* **Verilen metin**:

---

Yani kadının erkek gibi sert olup kadın gibi muamele görmesi pek
mümkün değildir. Kadının eğitimli olması, zeki olması, kadın olmasına
engel değildir. Yeter ki doğru düşünsün, kadın özelliklerini görmezden
gelmesin, kadın olma konusunda farkındalığı olsun. Kadın dışarıda ciddi
hanımefendi, evinde de cilveli bir kadın olabilir. Yaratılışı buna gayet
müsaittir. Yeter ki erkek gibi davranmaya heveslenmesin.
Tabi bir yandan da fırsatını bulup erkekleri ezen kadınlar da çok.
Ezilmeye dünden razı erkeklerin sayısı da az değil. Bundan önceki
yazılarda erkekler ile ilgili yazmaya başlamıştım hafta sonu gazetelerde
kadınlar günü ile ilgili yazılarını görünce bu konuyu yazmaya karar
verdim. Erkekler nerede hata yapıyorlar, konuya devam edeceğiz kısmet
olursa.

---

* **Veri satırları**:
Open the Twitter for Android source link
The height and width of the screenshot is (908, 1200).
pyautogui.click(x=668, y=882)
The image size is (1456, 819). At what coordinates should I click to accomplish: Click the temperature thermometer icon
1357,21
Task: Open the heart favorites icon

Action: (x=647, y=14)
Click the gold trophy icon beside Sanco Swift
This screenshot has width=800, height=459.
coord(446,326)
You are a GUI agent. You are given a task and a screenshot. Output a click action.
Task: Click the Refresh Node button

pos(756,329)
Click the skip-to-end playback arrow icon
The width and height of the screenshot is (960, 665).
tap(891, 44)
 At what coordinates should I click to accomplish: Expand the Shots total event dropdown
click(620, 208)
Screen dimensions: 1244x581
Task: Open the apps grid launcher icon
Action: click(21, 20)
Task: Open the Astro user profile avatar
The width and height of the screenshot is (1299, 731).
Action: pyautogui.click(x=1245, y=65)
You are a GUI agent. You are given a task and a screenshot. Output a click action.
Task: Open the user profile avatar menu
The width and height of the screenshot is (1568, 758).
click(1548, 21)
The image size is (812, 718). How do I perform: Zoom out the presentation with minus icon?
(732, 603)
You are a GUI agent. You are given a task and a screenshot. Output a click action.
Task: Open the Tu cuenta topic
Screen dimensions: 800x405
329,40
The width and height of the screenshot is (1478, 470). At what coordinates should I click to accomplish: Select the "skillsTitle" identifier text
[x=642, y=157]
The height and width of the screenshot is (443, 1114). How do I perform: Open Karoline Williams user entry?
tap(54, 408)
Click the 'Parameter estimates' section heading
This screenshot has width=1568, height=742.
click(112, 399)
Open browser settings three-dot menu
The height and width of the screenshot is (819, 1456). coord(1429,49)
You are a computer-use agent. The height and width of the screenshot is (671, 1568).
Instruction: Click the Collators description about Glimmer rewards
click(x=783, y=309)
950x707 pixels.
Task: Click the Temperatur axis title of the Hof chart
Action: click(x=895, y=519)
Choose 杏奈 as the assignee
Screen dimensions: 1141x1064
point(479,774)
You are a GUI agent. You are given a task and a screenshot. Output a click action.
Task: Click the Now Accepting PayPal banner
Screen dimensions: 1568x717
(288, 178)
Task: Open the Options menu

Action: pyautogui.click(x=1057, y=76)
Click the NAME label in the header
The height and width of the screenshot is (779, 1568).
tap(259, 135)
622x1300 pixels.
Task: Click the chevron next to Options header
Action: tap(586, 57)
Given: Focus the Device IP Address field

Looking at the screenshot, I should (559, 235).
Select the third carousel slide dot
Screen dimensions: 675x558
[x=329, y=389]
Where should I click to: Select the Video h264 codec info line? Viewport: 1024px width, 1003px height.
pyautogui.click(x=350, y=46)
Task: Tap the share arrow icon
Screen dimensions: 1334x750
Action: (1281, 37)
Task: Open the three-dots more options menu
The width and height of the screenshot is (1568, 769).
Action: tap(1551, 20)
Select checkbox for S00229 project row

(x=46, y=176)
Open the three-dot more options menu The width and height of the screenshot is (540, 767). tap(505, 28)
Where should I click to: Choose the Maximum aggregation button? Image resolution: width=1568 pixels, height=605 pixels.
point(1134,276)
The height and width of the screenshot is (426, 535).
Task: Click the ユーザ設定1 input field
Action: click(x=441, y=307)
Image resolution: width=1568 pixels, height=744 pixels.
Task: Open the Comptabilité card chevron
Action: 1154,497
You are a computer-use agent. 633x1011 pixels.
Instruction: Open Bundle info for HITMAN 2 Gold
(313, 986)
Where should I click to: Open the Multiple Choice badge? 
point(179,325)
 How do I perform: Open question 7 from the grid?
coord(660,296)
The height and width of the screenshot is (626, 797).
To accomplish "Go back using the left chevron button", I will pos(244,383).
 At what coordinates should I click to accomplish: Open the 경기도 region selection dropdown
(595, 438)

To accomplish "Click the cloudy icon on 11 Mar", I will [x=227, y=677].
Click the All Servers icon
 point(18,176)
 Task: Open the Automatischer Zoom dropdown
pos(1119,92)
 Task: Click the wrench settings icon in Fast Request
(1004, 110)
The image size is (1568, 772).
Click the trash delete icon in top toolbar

---

* **Yapılacak iş**: Verilen metnin tamamını hiçbir değişiklik yapmadan kelimesi kelimesine yazın. Yukarıdaki satırlara gerek yoktur.

* **Yanıt**:
Yani kadının erkek gibi sert olup kadın gibi muamele görmesi pek
mümkün değildir. Kadının eğitimli olması, zeki olması, kadın olmasına
engel değildir. Yeter ki doğru düşünsün, kadın özelliklerini görmezden
gelmesin, kadın olma konusunda farkındalığı olsun. Kadın dışarıda ciddi
hanımefendi, evinde de cilveli bir kadın olabilir. Yaratılışı buna gayet
müsaittir. Yeter ki erkek gibi davranmaya heveslenmesin.
Tabi bir yandan da fırsatını bulup erkekleri ezen kadınlar da çok.
Ezilmeye dünden razı erkeklerin sayısı da az değil. Bundan önceki
yazılarda erkekler ile ilgili yazmaya başlamıştım hafta sonu gazetelerde
kadınlar günü ile ilgili yazılarını görünce bu konuyu yazmaya karar
verdim. Erkekler nerede hata yapıyorlar, konuya devam edeceğiz kısmet
olursa.